-
Notifications
You must be signed in to change notification settings - Fork 2.9k
Description
Search before asking
- I have searched the Supervision issues and found no similar bug report.
Bug
Describe the bug
The current implementation of MeanAverageRecall computes mAR@K by selecting the top-K predictions across all images in the dataset, rather than selecting the top-K predictions per image. According to the COCO evaluation protocol, mAR@K should be calculated by considering the top-K highest-confidence detections for each image.
Average Recall (AR): ARmax=K AR given K detections per image
This issue occurs because, in the concatenation step below, all detection results are merged together without keeping track of which image each detection came from. As a result, the subsequent selection of top-K predictions is performed globally across the entire dataset, rather than per image.

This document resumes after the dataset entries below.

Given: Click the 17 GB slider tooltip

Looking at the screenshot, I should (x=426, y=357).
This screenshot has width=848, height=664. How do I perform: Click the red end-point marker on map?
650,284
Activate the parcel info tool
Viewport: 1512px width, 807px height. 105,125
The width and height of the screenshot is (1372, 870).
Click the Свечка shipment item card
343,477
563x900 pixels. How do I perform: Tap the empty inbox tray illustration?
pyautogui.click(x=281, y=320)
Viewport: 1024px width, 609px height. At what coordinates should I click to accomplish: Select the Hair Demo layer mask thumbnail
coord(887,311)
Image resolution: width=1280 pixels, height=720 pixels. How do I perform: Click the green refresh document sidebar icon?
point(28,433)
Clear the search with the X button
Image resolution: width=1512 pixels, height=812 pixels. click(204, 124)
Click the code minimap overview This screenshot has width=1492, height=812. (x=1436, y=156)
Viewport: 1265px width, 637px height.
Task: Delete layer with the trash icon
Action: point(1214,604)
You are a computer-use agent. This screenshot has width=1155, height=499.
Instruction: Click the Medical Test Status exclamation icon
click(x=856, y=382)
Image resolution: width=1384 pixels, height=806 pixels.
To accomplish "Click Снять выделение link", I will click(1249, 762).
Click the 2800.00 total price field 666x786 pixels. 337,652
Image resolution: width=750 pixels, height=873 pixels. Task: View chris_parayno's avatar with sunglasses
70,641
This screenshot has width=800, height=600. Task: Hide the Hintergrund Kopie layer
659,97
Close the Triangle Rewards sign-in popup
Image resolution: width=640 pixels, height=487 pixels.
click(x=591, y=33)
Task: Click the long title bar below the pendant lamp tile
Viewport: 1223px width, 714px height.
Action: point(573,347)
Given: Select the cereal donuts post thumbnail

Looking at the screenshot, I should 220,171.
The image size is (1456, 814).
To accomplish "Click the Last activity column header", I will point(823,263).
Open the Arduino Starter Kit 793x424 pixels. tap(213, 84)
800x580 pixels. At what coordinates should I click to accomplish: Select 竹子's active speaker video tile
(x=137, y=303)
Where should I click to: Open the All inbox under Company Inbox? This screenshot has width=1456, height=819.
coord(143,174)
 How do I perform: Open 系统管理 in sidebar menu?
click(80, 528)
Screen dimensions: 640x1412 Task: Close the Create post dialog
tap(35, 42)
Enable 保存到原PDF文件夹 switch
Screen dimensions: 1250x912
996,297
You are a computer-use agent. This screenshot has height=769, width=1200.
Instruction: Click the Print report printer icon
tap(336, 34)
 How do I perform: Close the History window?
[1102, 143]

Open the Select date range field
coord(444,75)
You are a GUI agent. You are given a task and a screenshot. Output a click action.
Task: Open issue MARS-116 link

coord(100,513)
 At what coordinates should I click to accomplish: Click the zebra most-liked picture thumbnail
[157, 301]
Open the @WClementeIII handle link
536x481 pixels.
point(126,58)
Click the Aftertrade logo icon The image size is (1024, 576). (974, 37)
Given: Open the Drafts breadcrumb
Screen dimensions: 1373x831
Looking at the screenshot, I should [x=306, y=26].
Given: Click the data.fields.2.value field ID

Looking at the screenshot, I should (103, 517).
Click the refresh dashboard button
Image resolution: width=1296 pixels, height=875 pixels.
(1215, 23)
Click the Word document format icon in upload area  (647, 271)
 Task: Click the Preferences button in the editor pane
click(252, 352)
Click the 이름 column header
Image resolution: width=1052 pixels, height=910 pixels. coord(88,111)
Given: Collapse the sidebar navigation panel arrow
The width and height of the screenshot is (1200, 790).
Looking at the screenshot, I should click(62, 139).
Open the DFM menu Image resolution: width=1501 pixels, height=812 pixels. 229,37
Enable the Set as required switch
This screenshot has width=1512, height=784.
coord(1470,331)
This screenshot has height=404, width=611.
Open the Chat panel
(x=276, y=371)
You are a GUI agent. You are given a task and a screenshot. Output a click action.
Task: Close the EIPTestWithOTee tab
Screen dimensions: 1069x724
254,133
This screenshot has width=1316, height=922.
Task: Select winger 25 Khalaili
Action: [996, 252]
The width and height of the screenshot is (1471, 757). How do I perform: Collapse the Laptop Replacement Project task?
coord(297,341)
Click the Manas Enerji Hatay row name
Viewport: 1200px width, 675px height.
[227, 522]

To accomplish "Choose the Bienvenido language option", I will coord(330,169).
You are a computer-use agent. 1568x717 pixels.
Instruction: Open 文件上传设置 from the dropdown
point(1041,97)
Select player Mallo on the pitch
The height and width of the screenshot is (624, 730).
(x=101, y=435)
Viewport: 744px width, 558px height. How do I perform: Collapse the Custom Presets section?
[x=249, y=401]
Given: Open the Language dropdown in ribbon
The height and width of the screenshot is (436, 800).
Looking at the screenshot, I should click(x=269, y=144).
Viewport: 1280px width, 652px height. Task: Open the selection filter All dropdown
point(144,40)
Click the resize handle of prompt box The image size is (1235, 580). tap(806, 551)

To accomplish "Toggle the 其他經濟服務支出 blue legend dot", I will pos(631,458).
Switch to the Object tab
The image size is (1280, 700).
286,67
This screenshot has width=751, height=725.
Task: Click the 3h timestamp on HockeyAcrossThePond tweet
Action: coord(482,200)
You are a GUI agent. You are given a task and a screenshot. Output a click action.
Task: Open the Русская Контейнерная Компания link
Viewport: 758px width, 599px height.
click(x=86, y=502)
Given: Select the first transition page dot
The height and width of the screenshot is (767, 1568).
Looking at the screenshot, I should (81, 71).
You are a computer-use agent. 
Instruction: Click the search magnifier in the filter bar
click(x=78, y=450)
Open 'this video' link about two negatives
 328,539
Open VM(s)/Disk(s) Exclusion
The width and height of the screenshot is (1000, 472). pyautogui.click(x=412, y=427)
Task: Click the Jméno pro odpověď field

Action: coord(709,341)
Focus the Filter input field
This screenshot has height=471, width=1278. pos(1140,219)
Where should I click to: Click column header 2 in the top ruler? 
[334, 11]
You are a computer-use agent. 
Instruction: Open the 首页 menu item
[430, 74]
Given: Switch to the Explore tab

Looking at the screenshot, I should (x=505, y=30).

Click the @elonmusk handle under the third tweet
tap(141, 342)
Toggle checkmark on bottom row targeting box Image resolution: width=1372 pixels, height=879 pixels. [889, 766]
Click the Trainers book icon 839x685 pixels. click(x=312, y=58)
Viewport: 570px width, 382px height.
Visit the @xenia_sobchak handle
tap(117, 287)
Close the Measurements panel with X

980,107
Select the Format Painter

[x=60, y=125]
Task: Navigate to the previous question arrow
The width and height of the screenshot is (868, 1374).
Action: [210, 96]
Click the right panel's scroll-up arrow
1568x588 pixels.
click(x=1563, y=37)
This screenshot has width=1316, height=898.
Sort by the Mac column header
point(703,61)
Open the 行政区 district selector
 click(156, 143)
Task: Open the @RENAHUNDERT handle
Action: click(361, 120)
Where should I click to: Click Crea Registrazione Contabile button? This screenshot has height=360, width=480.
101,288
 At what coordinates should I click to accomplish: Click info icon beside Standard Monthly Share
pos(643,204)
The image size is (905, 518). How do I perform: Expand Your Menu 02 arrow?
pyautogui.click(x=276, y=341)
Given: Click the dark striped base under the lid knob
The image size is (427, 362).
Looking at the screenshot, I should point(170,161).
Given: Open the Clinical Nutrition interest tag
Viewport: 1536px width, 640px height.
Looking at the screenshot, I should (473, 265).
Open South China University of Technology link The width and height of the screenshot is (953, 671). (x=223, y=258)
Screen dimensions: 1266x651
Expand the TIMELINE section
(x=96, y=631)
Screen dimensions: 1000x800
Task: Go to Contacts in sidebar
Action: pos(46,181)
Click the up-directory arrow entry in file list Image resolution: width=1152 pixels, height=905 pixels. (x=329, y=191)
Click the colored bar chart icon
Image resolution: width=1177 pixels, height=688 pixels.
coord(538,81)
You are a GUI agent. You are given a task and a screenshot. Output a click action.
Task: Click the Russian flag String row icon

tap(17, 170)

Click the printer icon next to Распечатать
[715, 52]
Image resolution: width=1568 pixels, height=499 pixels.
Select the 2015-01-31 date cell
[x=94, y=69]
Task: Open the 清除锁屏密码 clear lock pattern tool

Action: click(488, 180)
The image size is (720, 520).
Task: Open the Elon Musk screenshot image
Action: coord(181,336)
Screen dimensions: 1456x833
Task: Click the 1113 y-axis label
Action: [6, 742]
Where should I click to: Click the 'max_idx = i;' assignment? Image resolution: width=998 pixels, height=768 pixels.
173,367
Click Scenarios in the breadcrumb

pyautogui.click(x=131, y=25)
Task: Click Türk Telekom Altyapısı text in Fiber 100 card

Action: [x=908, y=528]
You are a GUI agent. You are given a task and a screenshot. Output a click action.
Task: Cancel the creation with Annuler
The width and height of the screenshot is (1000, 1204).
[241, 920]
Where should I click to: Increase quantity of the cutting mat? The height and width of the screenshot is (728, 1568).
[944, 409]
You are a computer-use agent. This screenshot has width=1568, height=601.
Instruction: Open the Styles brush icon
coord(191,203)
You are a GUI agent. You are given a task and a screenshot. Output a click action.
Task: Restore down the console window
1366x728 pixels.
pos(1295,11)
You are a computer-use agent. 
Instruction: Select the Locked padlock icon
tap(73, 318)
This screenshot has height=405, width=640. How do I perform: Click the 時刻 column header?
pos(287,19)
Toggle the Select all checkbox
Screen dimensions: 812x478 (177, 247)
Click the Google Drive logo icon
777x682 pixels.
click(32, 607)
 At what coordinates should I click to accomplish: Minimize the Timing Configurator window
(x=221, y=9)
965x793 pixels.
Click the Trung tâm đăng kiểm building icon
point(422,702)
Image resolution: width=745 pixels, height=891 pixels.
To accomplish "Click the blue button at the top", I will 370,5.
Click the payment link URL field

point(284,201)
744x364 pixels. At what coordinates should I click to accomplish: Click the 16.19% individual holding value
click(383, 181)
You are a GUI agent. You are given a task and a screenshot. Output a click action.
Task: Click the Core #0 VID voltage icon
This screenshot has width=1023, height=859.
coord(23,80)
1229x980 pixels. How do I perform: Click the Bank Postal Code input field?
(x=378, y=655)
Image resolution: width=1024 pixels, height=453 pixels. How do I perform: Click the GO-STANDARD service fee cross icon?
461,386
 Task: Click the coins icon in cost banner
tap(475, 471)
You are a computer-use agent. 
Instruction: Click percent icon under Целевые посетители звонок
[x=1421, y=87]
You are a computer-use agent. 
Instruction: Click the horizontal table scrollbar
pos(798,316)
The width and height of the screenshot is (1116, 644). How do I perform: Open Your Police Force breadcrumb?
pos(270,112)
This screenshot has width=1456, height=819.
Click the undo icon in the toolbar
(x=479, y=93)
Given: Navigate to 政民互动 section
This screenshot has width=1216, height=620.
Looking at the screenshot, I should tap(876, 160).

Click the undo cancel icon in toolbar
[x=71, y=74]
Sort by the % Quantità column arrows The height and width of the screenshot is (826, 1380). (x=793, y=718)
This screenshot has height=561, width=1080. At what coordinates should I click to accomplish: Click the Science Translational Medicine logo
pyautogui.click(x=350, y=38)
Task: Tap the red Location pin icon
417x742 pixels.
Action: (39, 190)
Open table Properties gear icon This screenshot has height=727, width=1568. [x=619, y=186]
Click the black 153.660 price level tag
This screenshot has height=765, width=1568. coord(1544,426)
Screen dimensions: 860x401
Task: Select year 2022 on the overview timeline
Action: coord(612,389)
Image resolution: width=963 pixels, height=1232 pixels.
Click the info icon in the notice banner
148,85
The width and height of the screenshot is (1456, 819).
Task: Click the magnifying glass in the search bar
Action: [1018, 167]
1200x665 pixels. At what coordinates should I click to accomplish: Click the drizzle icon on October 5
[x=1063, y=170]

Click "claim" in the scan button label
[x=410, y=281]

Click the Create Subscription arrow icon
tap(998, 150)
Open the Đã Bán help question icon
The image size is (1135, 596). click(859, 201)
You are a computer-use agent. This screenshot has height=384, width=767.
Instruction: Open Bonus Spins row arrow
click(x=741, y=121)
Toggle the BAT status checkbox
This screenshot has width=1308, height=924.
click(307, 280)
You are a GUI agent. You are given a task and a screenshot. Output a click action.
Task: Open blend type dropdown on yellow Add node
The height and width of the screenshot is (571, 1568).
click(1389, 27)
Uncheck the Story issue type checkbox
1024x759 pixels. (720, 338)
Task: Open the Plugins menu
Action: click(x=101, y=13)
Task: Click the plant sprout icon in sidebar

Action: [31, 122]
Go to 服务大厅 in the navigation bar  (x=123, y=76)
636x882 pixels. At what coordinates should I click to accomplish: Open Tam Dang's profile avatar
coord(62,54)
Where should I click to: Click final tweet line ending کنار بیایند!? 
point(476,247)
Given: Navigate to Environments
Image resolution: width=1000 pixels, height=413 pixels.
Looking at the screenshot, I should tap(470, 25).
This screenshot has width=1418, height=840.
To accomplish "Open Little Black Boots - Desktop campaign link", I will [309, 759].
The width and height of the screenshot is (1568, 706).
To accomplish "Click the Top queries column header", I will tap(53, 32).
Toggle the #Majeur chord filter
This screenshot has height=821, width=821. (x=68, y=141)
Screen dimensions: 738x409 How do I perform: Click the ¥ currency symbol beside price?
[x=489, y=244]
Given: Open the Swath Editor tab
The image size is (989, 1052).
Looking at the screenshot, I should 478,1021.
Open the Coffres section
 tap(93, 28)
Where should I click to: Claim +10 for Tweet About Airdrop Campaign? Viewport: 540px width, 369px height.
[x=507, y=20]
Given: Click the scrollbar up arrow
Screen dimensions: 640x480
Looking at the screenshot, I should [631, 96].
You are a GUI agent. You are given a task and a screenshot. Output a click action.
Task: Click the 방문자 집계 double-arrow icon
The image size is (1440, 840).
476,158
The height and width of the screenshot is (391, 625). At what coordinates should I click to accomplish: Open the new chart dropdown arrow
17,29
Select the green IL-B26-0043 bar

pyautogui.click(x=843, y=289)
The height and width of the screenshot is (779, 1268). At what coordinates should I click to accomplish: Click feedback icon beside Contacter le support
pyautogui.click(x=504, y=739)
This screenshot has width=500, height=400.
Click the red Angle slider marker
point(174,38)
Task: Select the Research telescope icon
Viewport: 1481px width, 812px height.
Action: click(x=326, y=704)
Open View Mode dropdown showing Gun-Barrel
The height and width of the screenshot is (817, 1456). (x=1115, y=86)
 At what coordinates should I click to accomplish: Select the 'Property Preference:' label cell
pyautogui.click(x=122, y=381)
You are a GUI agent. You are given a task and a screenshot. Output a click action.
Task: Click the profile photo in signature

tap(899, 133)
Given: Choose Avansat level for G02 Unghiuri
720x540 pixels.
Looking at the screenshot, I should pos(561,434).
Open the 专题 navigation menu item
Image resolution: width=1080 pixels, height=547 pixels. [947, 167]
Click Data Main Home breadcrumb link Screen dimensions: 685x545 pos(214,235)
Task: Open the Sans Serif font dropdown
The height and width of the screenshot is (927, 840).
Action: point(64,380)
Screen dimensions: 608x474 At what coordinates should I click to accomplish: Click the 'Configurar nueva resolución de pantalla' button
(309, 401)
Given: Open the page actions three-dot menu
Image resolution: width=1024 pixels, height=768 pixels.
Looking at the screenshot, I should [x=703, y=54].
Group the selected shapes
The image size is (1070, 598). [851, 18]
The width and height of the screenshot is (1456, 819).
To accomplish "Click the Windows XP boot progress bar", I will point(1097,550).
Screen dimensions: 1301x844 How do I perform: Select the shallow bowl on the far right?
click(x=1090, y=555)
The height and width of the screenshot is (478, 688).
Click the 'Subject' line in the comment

supervision/supervision/metrics/mean_average_recall.py
Lines 222 to 225 in deb1c9c
concatenated_stats = [np.concatenate(items, 0) for items in zip(*stats)] | |
recall_scores_per_k, recall_per_class, unique_classes = ( | |
self._compute_average_recall_for_classes(*concatenated_stats) | |
) |
Proposed Solution
To address this issue, I have modified the _compute
and _compute_average_recall_for_classes
functions so that only the top-K detections per image are considered when calculating mAR@K, in accordance with the COCO evaluation protocol.
In both functions, instead of simply concatenating all detections, I've modified the process to first filter the statistics by confidence score before concatenating them and calculating the confusion matrix. I will submit a pull request with these changes shortly.
Environment
- Supervision 0.26.1
- OS: Ubuntu 24.04
- Python: 3.12.3
Minimal Reproducible Example
No response
Additional
No response
Are you willing to submit a PR?
- Yes I'd like to help by submitting a PR!